Revolutionary War


The American Revolutionary War can be thought of as three wars being fought simultaneously. There was the fighting between British and American regular forces (the redcoats and the Continentals), of course, and that is the image that most often comes to mind when people think of the war. There was also the war on the frontier, fought (primarily) between the white settlers and the Indian tribes allied with the British. Additionally, there was the often-brutal civil war that was waged between the Patriots and the Loyalists (who called each other “rebels” and “Tories”).
Historians of the era estimate that about 20% of the American colonial population remained committed Loyalists after the war began. (By comparison, an estimated 40% of Americans were committed Patriots and the remaining 40% of the population was indifferent.) Often circumstances required those Loyalists to conceal their allegiance and remain hidden. Sometimes they took up arms and fought as militia or guerillas. And sometimes they fought in organized units of “Provincials,” under the command of British officers.
Among these Provincial commands were some of the most effective (and notorious) units in the war.

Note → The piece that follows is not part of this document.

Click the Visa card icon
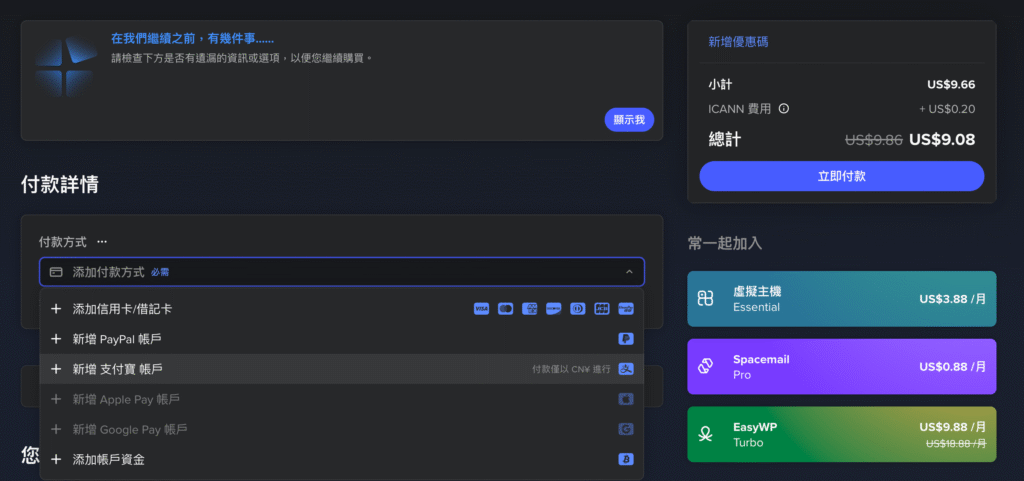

Banastre Tarleton’s British Legion and John Graves Simcoe’s Queen’s Rangers, for example, were comprised not of British regulars, but rather of American Loyalists. (As an interesting aside, only British troops per se were allowed to wear red uniforms. The Provincials typically wore green.)
Another of the famous/infamous (depending on one’s perspective) Provincial units were the American Volunteers, commanded by British Lt. Col. Patrick Ferguson. A native of Aberdeenshire, Scotland, Ferguson was seriously wounded during the Battle of Brandywine in September 1777, while serving as an officer in the British regular army. After returning to duty, he led a British/Loyalist force in the raid remembered as the Little Egg Harbor Massacre, during which 50 Patriot soldiers were bayoneted while they slept. In 1779 Ferguson organized and assumed command of the American Volunteers, a battalion comprised entirely (other than himself) of New York Loyalists.
In 1780 Ferguson and his American Volunteers were transferred to Savannah, Georgia, to participate in the British Southern Campaign, whose aim was to capture and subdue the southern colonies. One of the officers in the American Volunteers was 25-year-old Lieutenant Anthony Allaire, of New Rochelle in Westchester County, New York. Allaire kept a diary during the campaign, and it is an invaluable resource to historians of the era.
In March 1780, a 1500-man force under Ferguson’s command, including his American Volunteers, marched out of Savannah, with orders to proceed overland to Charles Town (now Charleston) South Carolina, while destroying and dispersing any rebels or rebel property they should encounter along the way. Allaire’s diary describes the movement of Ferguson’s army, as it skirmished with Patriot militia, plundered the homesteads and plantations of the rebels, and lived off “the fat of the land.” He also describes a confused friendly-fire fight between the American Volunteers and another Loyalist unit, during which Ferguson was bayoneted in the arm, an incident that occurred after the men discovered a rebel supply depot “hid in a swamp by one John Stafford, a sort of Rebel commissary who lives at Coosawhatchie, and is, by the by, a cursed fool, which alone prevents his being a damned rogue.”
In due course Ferguson’s command reached Charleston and participated in the siege that led to the capture of the American army there—the worst American defeat of the war. Afterwards Ferguson took his men into the South Carolina backcountry to recruit and support Loyalist militia and to suppress the Patriots there. At the Battle of King’s Mountain in October 1780 he was surrounded by Patriot militia (the “Over the Mountain Men”) and his command, including the American Volunteers, was essentially annihilated (a subject for a future Dose). Ferguson was killed in the battle. Anthony Allaire survived, was taken prisoner, escaped, and made his way back to the British army. After the war he moved to New Brunswick Canada, where he became a farmer and died at age 83.
The painting by Don Troiani depicts one of Ferguson’s New York Provincials with an innovative breech-loading rifle invented by Ferguson. The rifle was used on an experimental basis at the Battle of Brandywine but was not used during the Southern Campaign.